Eine Attraktion waren die riesigen Aquabälle, in denen die Kinder über das Wasser laufen konnten. Beim Torwandschießen gab es schöne Preise zu gewinnen, unter anderem drei Segelflüge. Beim Fotoshooting mit verschiedenen Verkleidungen wurde viel gelacht, wenn Kinder sich in Spongebob oder Minions verwandelten. An Hüpfburg und Kinderschminken hatten die Kleineren Spaß. Wie bei allen vorangegangenen Schulfesten trafen sich wieder ehemalige Schüler und Lehrer zum Plaudern. Das Bayermobil kam mit Bällen, Pedalos und Rollbrettern, so wie auch mehrmals wöchentlich in der Pause. Schulleiterin Christa Lunkenheimer traf viele Besucher, die vor Jahrzehnten hier die Schulbank drückten. Auch ein Lehrerkollege, der vor knapp 30 Jahren in Rente gegangen war, sei gekommen. Ganz wichtig findet sie, den Besuchern einen Einblick in die pädagogische Arbeit der Schule und in die kulturelle Vielfalt zu geben. "Wir sind halt multikulti", sagt sie. Rund 35 Nationalitäten gebe es hier, das sei eine große Herausforderung für das 32-köpfige Team.

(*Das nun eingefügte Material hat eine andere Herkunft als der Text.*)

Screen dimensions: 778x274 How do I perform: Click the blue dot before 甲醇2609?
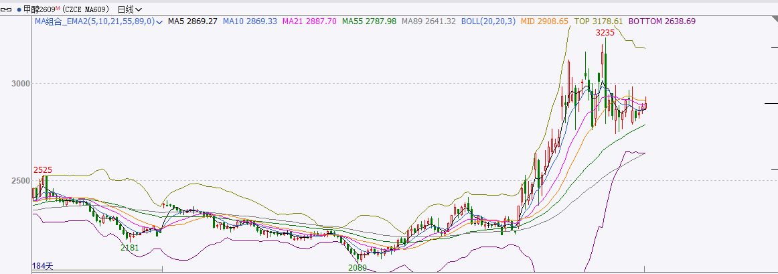pos(19,9)
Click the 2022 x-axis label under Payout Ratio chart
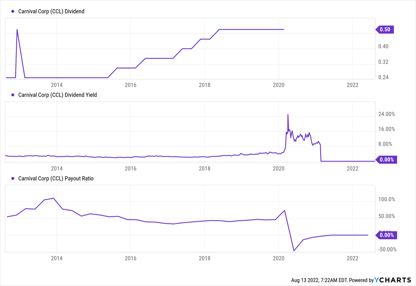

"Das Fest kommt gut an", bestätigte Konrektorin Tina Eckhard. Das liege mit daran, dass sich die Eltern so engagieren und die Kollegen eng zusammenarbeiten. Auch sonst sei die Schule sehr beliebt. Die Anmeldezahlen steigen, etwa 570 Schüler gibt es inzwischen. In einer kompletten fünften Klasse sind nur Kinder untergebracht, die noch kein Deutsch sprechen. Diese Förderklasse hat eine Fotowand gestaltet, auf der die Kinder auch über die Verhältnisse in anderen Ländern berichten. Dort sei Lernen keine Selbstverständlichkeit. Sie berichten von Schlägen durch Lehrer und Kinderarbeit.

Renate Nolden ist ehemalige Sekretärin der Albert-Schweitzer-Schule. "Heute kann ich das richtig genießen", sagte sie. Bis vor kurzem habe sie noch selbst die Schulfeste mitgeplant.

Die Erlöse des Festes gehen an den Förderverein.